-- What to do --
Copy every one of the records below word for word, leaving the pictures out of your answer.

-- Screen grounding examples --

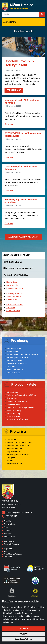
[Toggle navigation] (40, 22)
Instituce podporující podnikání (20, 407)
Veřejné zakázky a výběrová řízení (21, 395)
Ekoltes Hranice (13, 310)
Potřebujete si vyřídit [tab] (18, 268)
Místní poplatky (13, 414)
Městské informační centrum (19, 442)
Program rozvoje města (17, 401)
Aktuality (7, 521)
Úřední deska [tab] (13, 262)
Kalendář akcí (12, 300)
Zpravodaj (11, 308)
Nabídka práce (9, 537)
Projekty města (13, 404)
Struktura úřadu (13, 285)
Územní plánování (14, 360)
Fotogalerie (11, 458)
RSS (5, 552)
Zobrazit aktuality (23, 237)
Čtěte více (9, 124)
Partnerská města (14, 464)
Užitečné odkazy (14, 410)
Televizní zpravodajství (16, 364)
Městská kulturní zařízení (17, 446)
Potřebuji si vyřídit (14, 293)
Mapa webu (8, 549)
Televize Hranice (14, 296)
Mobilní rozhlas (13, 373)
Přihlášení (8, 557)
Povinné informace (15, 288)
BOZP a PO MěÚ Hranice (17, 420)
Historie (10, 461)
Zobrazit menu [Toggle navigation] (10, 22)
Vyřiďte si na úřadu (15, 348)
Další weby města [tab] (15, 275)
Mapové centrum (14, 452)
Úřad (6, 527)
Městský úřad (12, 392)
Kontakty (7, 534)
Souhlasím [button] (23, 629)
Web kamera (9, 542)
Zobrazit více (14, 90)
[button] (42, 14)
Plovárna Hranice (14, 448)
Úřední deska (12, 282)
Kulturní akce (12, 440)
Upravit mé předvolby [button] (23, 639)
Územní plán (12, 398)
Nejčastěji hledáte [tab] (16, 255)
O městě (7, 530)
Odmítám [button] (23, 634)
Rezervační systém (15, 304)
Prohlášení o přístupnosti (14, 554)
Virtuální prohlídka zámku (18, 358)
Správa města (9, 524)
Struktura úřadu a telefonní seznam (22, 354)
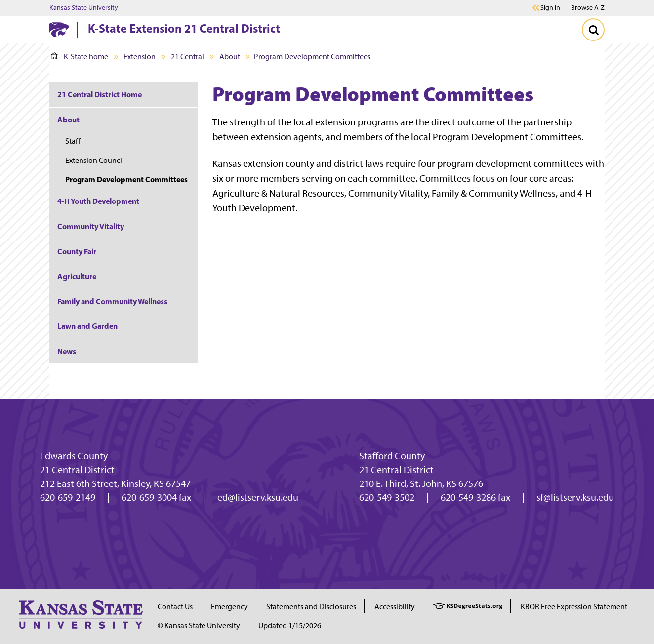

-- Solution to this exercise --
[Toggle navigation] (40, 22)
Instituce podporující podnikání (20, 407)
Veřejné zakázky a výběrová řízení (21, 395)
Ekoltes Hranice (13, 310)
Potřebujete si vyřídit [tab] (18, 268)
Místní poplatky (13, 414)
Městské informační centrum (19, 442)
Program rozvoje města (17, 401)
Aktuality (7, 521)
Úřední deska [tab] (13, 262)
Kalendář akcí (12, 300)
Zpravodaj (11, 308)
Nabídka práce (9, 537)
Projekty města (13, 404)
Struktura úřadu (13, 285)
Územní plánování (14, 360)
Fotogalerie (11, 458)
RSS (5, 552)
Zobrazit aktuality (23, 237)
Čtěte více (9, 124)
Partnerská města (14, 464)
Užitečné odkazy (14, 410)
Televizní zpravodajství (16, 364)
Městská kulturní zařízení (17, 446)
Potřebuji si vyřídit (14, 293)
Mapa webu (8, 549)
Televize Hranice (14, 296)
Mobilní rozhlas (13, 373)
Přihlášení (8, 557)
Povinné informace (15, 288)
BOZP a PO MěÚ Hranice (17, 420)
Historie (10, 461)
Zobrazit menu [Toggle navigation] (10, 22)
Vyřiďte si na úřadu (15, 348)
Další weby města [tab] (15, 275)
Mapové centrum (14, 452)
Úřad (6, 527)
Městský úřad (12, 392)
Kontakty (7, 534)
Souhlasím [button] (23, 629)
Web kamera (9, 542)
Zobrazit více (14, 90)
[button] (42, 14)
Plovárna Hranice (14, 448)
Úřední deska (12, 282)
Kulturní akce (12, 440)
Upravit mé předvolby [button] (23, 639)
Územní plán (12, 398)
Nejčastěji hledáte [tab] (16, 255)
O městě (7, 530)
Odmítám [button] (23, 634)
Rezervační systém (15, 304)
Prohlášení o přístupnosti (14, 554)
Virtuální prohlídka zámku (18, 358)
Správa města (9, 524)
Struktura úřadu a telefonní seznam (22, 354)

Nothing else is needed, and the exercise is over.